Detrás del boxeador hay un hombre cuya historia en este caso se asemeja perfectamente a la de otros muchos púgiles que pretenden -pocos lo logran- encontrar la reafirmación social de la que han carecido durante su vida a través del boxeo. Un deporte que produce con excesiva y reiterativa frecuencia imágenes de «juguetes» rotos.Hoy, Perico Fernández es una figura de cristal sobre la cuerda floja. Con veintisiete años -puede afirmarse que tiene toda la vida por delante aún-, presenta un aspecto físico muy saludable, y se manifiesta con una extraña serenidad que no queda oculta tras su célebre tartamudeo. En el otro lado de la balanza, el negativo, aparecen sus problemas, su drama humano, la desgraciada historia de su vida, casi vulgar a fuerza de ser una constante en tantos ídolos que fábrica nuestra sociedad.

Perico pasó su infancia en el hospicio de Zaragoza y nunca llegó a conocer a su madre. Trabajó esporádicamente de pintor y de carpintero. Comenzó en el boxeo a los diecisiete años. A los veintiuno logró el campeonato de España de los pesos ligeros y poco después se convertía en campeón de Europa y del mundo en una categoría superior, los superligeros. Derrotó, en Rorna, en un combate muy igualado, a un japonés, Furuyama. Retuvo el título hasta 1975, hasta que en su camino se cruzó un tailandés, Sansak Muangssurin, «la sombra del diablo». En aquella época se casó con Rosa María Benedicto. El matrimonio ha tenido dos hijos, que tienen ahora tres y un año de edad.

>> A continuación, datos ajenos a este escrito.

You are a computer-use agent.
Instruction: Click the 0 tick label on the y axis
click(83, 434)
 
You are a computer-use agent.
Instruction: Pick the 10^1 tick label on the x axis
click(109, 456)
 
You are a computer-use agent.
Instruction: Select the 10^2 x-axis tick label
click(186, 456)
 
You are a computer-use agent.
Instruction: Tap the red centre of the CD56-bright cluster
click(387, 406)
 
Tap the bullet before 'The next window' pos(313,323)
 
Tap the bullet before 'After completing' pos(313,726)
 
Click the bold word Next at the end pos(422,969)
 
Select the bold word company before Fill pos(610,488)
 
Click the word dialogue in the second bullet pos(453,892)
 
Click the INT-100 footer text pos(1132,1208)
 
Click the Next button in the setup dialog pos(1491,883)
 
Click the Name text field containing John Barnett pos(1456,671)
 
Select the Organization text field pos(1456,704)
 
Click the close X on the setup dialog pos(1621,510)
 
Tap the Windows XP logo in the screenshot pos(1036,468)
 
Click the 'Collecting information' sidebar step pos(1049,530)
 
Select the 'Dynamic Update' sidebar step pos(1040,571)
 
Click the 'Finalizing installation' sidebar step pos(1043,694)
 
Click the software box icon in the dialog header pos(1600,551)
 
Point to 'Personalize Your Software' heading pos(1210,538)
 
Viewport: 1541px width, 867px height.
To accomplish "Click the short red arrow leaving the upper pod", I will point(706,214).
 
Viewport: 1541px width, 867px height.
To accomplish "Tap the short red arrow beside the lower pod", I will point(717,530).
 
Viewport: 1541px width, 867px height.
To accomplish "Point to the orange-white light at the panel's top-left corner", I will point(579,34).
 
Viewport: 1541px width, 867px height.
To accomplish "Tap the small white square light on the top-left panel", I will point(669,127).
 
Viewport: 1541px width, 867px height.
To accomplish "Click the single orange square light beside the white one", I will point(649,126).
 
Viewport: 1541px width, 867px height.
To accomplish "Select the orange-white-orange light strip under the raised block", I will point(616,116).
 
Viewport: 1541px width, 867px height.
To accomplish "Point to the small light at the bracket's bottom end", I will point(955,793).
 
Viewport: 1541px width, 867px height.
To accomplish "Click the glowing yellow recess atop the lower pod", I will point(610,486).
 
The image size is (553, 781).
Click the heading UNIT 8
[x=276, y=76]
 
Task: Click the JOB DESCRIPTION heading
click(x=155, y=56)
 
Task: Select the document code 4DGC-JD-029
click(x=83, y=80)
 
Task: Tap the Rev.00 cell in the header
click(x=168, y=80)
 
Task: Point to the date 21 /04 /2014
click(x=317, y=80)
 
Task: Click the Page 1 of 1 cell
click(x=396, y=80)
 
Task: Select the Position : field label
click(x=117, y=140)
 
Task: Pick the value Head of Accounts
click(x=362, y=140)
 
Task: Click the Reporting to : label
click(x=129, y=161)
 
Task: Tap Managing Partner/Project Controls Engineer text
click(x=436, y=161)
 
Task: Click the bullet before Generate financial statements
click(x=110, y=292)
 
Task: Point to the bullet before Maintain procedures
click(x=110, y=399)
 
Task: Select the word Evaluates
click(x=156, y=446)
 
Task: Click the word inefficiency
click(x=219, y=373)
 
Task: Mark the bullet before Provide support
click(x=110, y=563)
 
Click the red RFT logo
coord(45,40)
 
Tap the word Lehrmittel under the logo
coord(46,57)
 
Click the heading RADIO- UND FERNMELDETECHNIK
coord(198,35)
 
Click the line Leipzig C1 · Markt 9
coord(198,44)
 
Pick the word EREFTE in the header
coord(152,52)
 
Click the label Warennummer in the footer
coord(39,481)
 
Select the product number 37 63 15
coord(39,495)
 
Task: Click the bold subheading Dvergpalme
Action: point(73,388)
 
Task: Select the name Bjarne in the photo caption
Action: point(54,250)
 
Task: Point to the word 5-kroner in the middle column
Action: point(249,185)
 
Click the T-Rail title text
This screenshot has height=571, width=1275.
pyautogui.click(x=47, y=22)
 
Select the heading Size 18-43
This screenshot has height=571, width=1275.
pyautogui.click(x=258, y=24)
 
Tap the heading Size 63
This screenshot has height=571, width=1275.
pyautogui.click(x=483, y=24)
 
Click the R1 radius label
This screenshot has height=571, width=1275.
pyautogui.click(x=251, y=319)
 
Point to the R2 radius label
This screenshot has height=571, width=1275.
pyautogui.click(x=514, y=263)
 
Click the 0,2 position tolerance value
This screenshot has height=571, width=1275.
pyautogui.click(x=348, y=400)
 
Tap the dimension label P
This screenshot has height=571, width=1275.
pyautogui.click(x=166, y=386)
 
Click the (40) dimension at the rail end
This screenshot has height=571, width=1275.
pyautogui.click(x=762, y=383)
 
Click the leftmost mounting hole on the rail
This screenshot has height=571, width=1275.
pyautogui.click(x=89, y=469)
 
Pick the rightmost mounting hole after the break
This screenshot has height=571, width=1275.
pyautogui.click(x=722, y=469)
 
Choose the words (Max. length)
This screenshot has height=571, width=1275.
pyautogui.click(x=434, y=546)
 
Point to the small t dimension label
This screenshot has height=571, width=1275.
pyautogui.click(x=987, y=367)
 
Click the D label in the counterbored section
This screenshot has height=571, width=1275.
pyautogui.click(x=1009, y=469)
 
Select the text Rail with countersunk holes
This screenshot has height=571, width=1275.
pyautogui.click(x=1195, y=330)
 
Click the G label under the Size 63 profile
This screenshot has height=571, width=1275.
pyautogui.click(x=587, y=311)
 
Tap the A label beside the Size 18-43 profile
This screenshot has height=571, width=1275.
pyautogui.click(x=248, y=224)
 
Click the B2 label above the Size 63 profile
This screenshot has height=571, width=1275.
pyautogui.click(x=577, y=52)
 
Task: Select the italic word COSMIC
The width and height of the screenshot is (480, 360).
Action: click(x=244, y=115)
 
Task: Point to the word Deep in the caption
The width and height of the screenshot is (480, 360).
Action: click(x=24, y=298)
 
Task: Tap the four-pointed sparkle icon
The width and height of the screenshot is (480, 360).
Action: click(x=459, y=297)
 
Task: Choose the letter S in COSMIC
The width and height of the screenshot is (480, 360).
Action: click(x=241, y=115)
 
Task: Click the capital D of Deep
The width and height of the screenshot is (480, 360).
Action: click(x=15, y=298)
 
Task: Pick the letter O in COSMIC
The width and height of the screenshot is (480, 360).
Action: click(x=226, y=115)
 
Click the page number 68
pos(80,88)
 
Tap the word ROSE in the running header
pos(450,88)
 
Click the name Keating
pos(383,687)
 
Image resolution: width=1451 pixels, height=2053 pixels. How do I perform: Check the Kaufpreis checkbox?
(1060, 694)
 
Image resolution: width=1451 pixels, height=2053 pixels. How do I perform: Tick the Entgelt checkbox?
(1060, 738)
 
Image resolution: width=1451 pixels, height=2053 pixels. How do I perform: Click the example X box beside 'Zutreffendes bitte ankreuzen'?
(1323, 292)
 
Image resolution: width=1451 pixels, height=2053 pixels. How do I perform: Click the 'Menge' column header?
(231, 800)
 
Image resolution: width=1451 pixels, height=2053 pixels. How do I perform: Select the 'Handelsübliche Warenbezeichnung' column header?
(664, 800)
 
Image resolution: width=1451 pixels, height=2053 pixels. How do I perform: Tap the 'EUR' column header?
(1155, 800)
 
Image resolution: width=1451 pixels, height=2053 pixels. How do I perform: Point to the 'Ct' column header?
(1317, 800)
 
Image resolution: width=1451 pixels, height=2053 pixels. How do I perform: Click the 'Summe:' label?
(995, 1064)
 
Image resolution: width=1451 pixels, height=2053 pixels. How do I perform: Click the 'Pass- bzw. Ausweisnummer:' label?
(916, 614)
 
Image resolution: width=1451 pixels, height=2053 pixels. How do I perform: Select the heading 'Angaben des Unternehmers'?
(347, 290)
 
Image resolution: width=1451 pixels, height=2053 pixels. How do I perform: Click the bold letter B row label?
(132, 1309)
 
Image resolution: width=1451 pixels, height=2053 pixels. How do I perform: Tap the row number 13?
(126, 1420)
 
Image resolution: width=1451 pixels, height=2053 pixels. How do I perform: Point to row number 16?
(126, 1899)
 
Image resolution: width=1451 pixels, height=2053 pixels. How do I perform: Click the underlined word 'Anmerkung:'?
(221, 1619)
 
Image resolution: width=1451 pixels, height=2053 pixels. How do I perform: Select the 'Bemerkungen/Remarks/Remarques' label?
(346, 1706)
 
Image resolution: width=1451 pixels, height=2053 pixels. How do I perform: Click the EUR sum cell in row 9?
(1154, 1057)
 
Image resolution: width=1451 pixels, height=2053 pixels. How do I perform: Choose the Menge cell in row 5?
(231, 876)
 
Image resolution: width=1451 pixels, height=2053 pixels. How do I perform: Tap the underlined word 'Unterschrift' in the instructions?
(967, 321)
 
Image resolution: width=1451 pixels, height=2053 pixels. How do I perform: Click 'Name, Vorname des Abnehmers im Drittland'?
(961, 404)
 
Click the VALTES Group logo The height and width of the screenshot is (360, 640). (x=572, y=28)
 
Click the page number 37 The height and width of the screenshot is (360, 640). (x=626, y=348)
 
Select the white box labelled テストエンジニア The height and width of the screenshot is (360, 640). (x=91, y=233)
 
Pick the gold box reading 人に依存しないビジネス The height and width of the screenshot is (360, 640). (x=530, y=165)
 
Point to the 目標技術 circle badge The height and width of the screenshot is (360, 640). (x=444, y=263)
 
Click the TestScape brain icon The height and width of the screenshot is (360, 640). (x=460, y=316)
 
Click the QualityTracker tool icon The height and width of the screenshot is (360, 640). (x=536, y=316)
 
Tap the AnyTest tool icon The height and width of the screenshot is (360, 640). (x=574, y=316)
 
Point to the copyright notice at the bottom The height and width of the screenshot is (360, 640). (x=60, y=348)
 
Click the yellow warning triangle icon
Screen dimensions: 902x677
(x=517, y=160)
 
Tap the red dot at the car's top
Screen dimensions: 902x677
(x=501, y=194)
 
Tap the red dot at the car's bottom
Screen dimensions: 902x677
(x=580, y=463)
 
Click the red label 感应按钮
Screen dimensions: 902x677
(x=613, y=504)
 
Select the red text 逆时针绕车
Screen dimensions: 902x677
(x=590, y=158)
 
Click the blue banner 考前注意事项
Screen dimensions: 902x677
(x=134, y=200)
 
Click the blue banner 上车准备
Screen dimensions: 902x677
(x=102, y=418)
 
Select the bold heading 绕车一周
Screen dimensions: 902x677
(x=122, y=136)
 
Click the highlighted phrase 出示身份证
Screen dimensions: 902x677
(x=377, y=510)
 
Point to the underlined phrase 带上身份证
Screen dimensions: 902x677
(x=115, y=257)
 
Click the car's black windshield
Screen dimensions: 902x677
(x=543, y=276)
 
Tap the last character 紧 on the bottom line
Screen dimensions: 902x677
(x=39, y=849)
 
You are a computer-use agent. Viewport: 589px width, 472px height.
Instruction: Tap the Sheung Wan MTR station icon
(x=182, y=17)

No sabe cuánto dinero llegó a ganar, «aunque otros se enriquecieron más que yo con mis puños». Calcula que fueron más de veinte millones de pesetas, de los que ya no queda nada. «Me ayudaron a gastarlos muchos que hoy me vuelven la espalda». Su matrimonio fracasó, «porque ella se casó con el campeón del mundo».

El final

Fue un arrebato, quizá un recuerdo de tantas injusticias, del hospicio, de tantas cosas. Pero se le cruzó, otra vez, la vena. Boxeaba en Bilbao con un uruguayo, Liras. Horas antes había tenido que solventar unos trámites burocráticos derivados de la separación con su esposa. Un directivo, el presidente de la Federación Vizcaína, acabó por calentar su cabeza. Ya se enfrentó con el púgil, según algunos testigos, antes de la pelea. «Sinvergüenza», le dijo, «¿por qué llegas a estas horas?» Sólo le faltaba eso a Perico en aquellos momentos. «¿Quién es este mamarracho que me insulta?». La disputa la mantuvo el directivo, a quien la federación se ha limitado a abrir expediente con sus continuas llamadas al árbitro par a que descalificara a los dos púgiles por falta de combatividad. Y el árbitro acabó por descalificar en el último asalto, el octavo. Y Perico estalló, como estalló su puño en la cara del colegiado.

Llegó la sanción, pero, eso sí, se le respetó la bolsa, 125.000 pesetas. Arruinado y solo, sin una verdadera preparación profesional, de carácter difícil, influenciable y nervioso, Perico vive hoy con los ojos cerrados a su presente y a su futuro. Le sostiene su propia idea de lo que significa su nombre, las glorias pasadas. «Sí, compensa todo lo que he pasado. El boxeo me ha convertido en... un señor. Soy Perico Fernández, no pueden hacerme esto, verás como acabarán por perdonarme. El campeón del mundo tenía muchos amigos».